Erwin is proud her longtime employer signed onto the 30x30 Initiative, pledging, by the year 2030, to have 30% of police recruit classes be made up of women.
The push is the work of a coalition including the Policing Project at the NYU School of Law and the National Association of Women Law Enforcement Executives.
The coalition says on its website that right now, nationally, only 12% of officers and 3% of police leaders are women.
"What we're trying to do is better reflect the communities that we serve," said Capt. Julie Scribner of the Vermont State Police, which said it was the nation's first state police agency to join the 30x30 Initiative.
Scribner heads fair and impartial policing efforts for VSP, and told NECN and NBC10 Boston she wants to see increased recruitment of all groups historically underrepresented in policing, including women, people of color and LGBT people.
"I won't say that it's easy to get hired by a department," Scribner said. "I won't say that it's easy to get through the academy. But what I will say is it is easy to love this job."
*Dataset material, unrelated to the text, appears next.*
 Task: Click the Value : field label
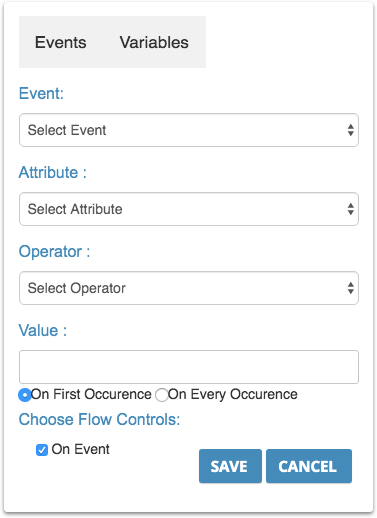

Late Friday afternoon, the South Burlington Police Department announced it would also join the movement — writing on Twitter, “We are committed to this critical work!”
Founders of the initiative point to research showing women officers tend to use less force, are less likely to get their departments sued, and often achieve more positive outcomes for victims — especially in cases involving sexual violence.
Cary Brown, the executive director of the Vermont Commission on Women, said in an interview Friday that she is glad the 30x30 effort emphasizes workplace culture and measures to ensure women in law enforcement can thrive professionally.
"It's not just how many women you have working on your force," Brown said. "But are they being promoted at the same rate as men? Do they have the same opportunities for advancement?"
Brown added that police organizations need to have clear policies in place, such as rules around preventing and responding to gender-based harassment, in order to ensure equity.
Erwin said every woman she knows in policing is on the job for the same reason: a personal drive to help community members.
"You found that missing child and return them to their mom, or when a woman had her prized possession of her wedding ring stolen and you've actually found it and the tears it brings," Erwin said, describing two theoretical highlights of police work. "You actually know you made that difference that day — it kind of keeps you going."
Scribner said her recruiting efforts will include relatable social media posts that show elements of troopers' lives the public may not see too often.
Other New England agencies signing onto the 30x30 Initiative include the police departments in Manchester, New Hampshire, and Milford, Connecticut.